AWS Lambda allows developers to concentrate on the code rather than on servers or infrastructure. The serverless concept includes such important features as auto-scaling according to load and a pay-as-you-go billing model, making AWS Lambda the most cost-effective tool for building stream processing applications.

AWS Kinesis Data Streams

AWS Kinesis Data Streams is a service designed for real-time capturing and streaming of huge amounts of data. Messages can come to Kinesis from hundreds and thousands of different sources, allowing you to implement scalable, complex systems for real-time or batch data analytics. All these messages, called “data records,” are collected into the Kinesis data stream and are then ready to be retrieved by the consumers: a Lambda function, an EC2-based application, Kinesis Data Analytics, or even Apache Spark on AWS EMR.

AWS Kinesis vs. AWS SQS

Those who are familiar with AWS SQS will probably notice some similarities between these services, as at first sight both are implementations of message storage and delivery mechanisms. However, there are several significant distinctions between them.
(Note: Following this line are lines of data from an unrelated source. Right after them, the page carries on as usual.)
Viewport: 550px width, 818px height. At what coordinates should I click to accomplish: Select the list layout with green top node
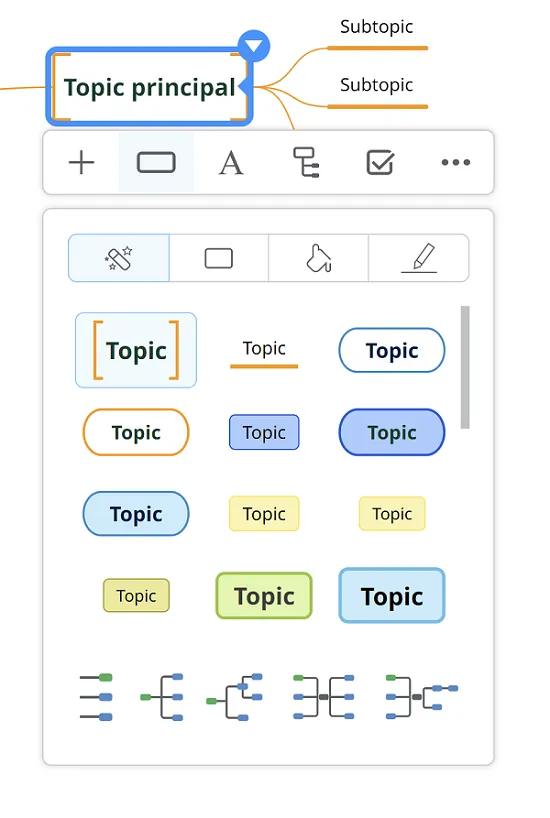(x=96, y=697)
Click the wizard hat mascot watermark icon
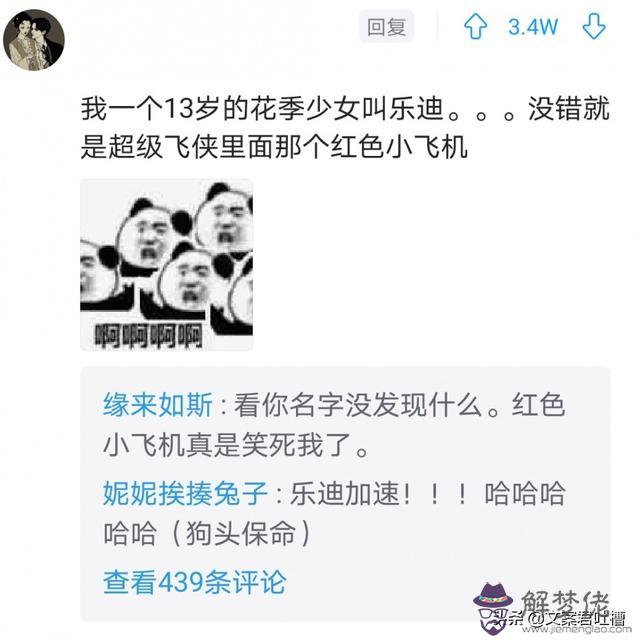The width and height of the screenshot is (640, 641). tap(494, 608)
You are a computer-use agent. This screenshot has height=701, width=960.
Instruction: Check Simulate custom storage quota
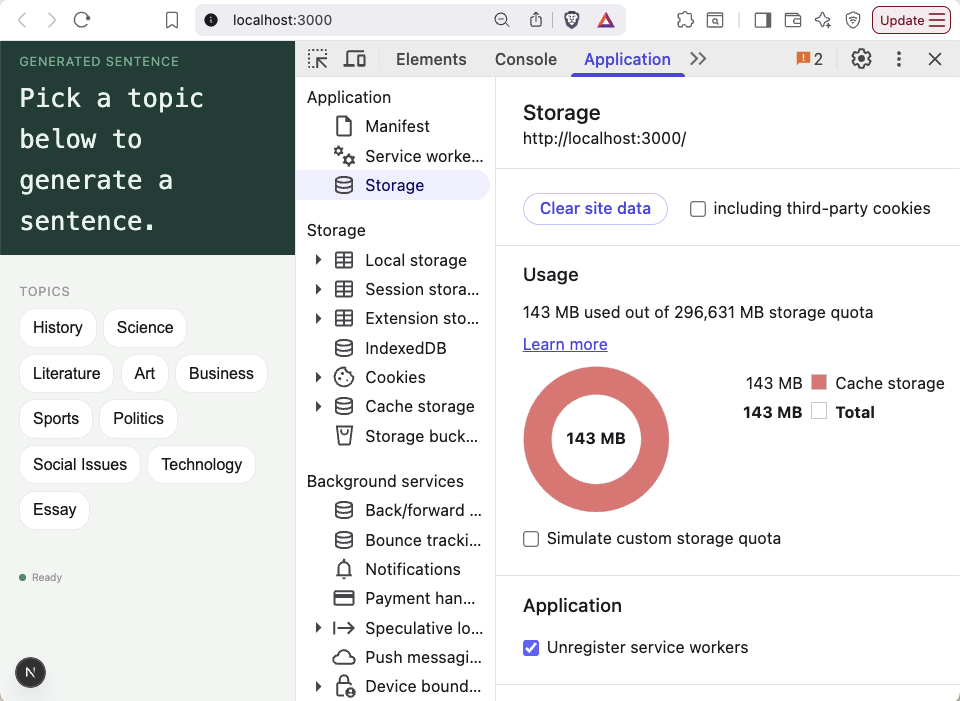pyautogui.click(x=531, y=539)
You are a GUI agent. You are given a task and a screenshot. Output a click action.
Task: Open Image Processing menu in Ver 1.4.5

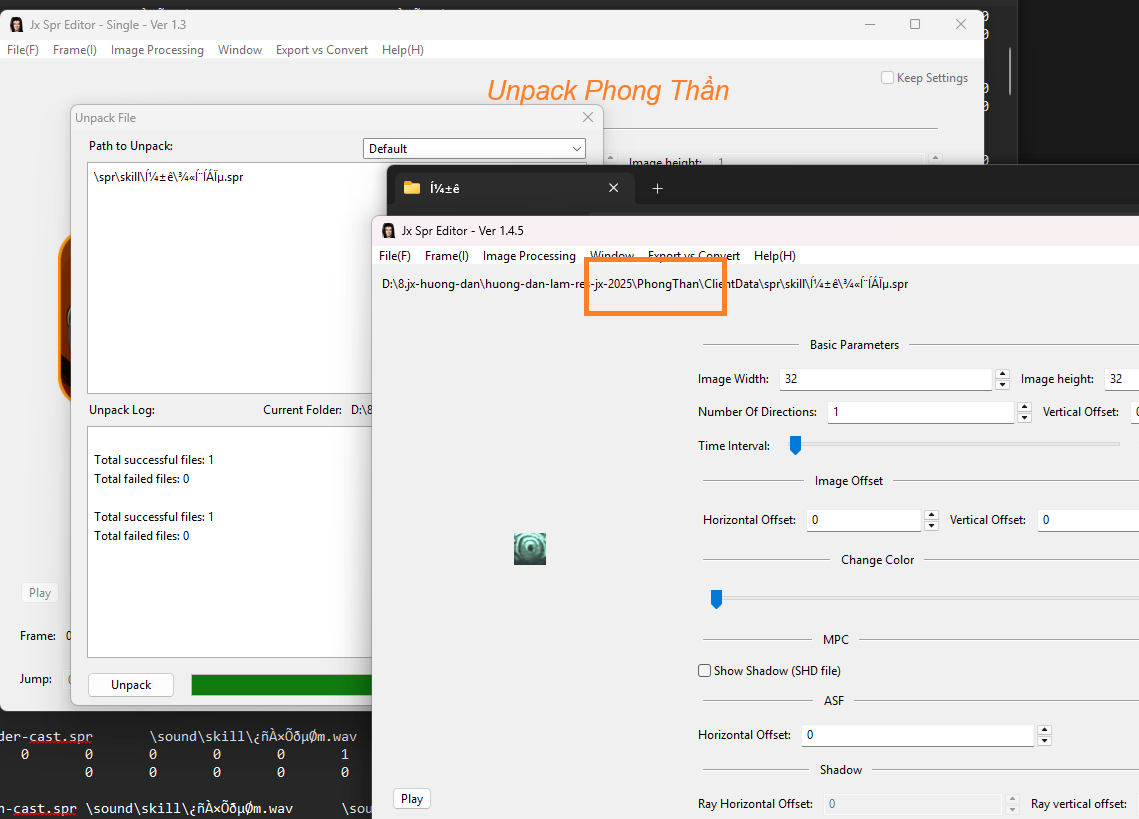tap(529, 256)
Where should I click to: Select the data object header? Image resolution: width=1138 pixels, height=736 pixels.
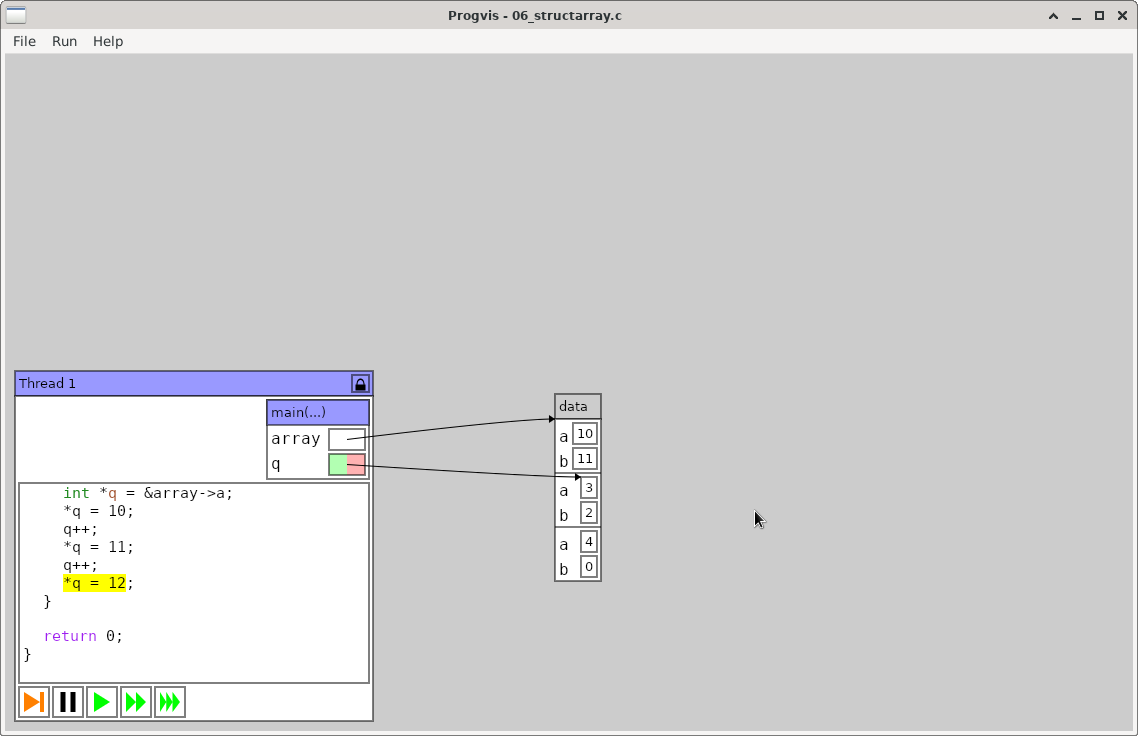pyautogui.click(x=578, y=406)
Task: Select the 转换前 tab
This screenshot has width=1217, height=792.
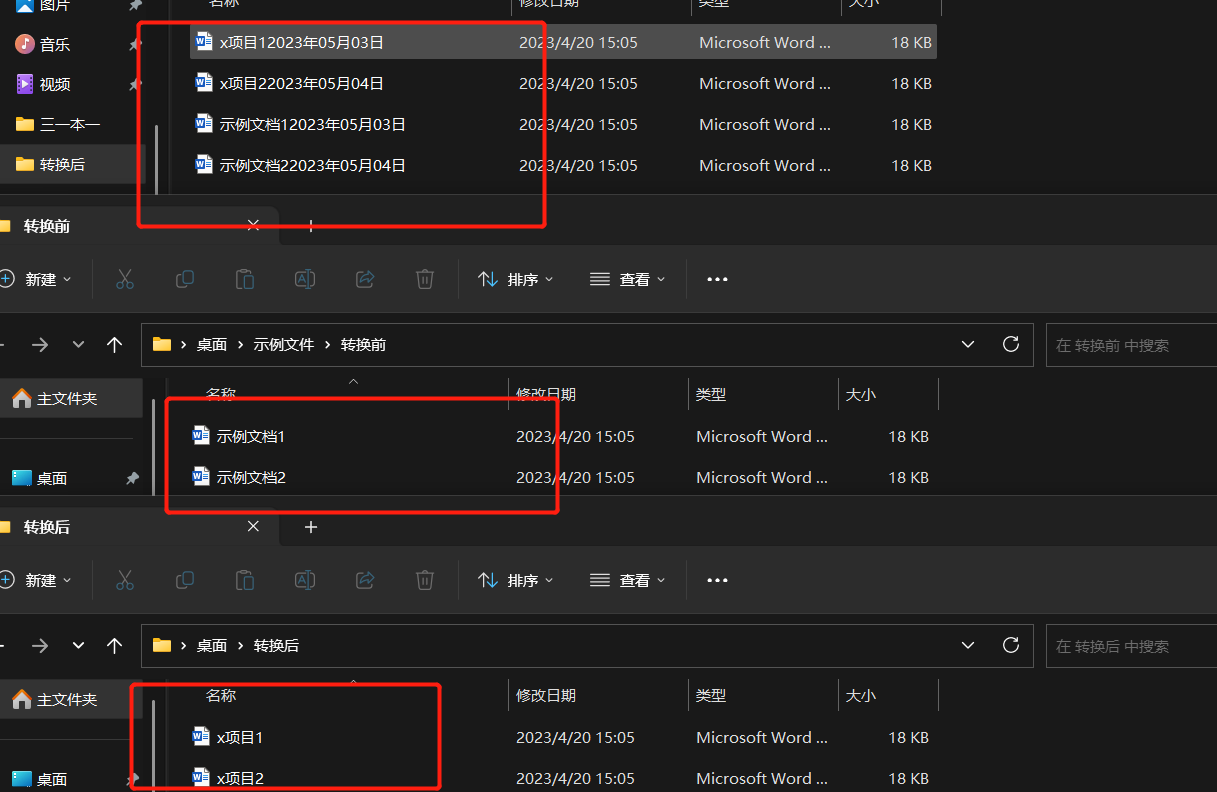Action: click(47, 226)
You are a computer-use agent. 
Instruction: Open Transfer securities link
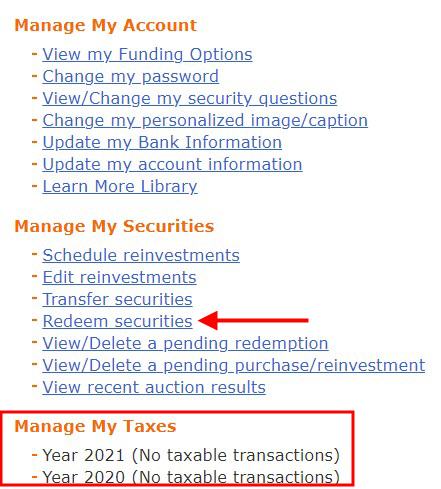tap(117, 299)
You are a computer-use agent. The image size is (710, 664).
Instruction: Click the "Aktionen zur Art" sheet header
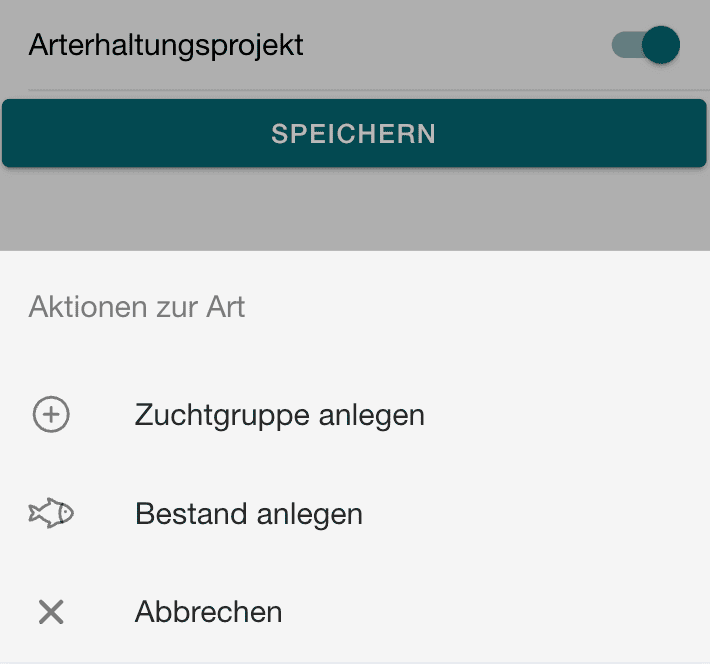click(x=137, y=306)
One of the key differences is that Kinesis allows you to read / replay streams from any point at any time, while SQS doesn’t provide selective message retrieval and actually just takes the last messages from the stack. Another important difference is that Kinesis supports multiple consumers, while SQS supports only one consumer per message. And of course, Kinesis was designed to handle real-time ingestion of huge data volumes with minimal delays, so if that is applicable to your app, Kinesis should do the trick better than SQS.

In turn, SQS has its own features, like the options to delay messages and to configure separate dead letter queues (DLQs) for messages that cannot be processed for any reason. DLQs are especially useful because they let you isolate incorrect or corrupted messages for further investigation or special processing. This means that you don’t have to delete them to prevent them from blocking the rest of the queue. It is also worth noting that SQS infinitely scales itself according to the load, while the Kinesis streams’ performance depends on the number of shards you’ve configured that are currently running.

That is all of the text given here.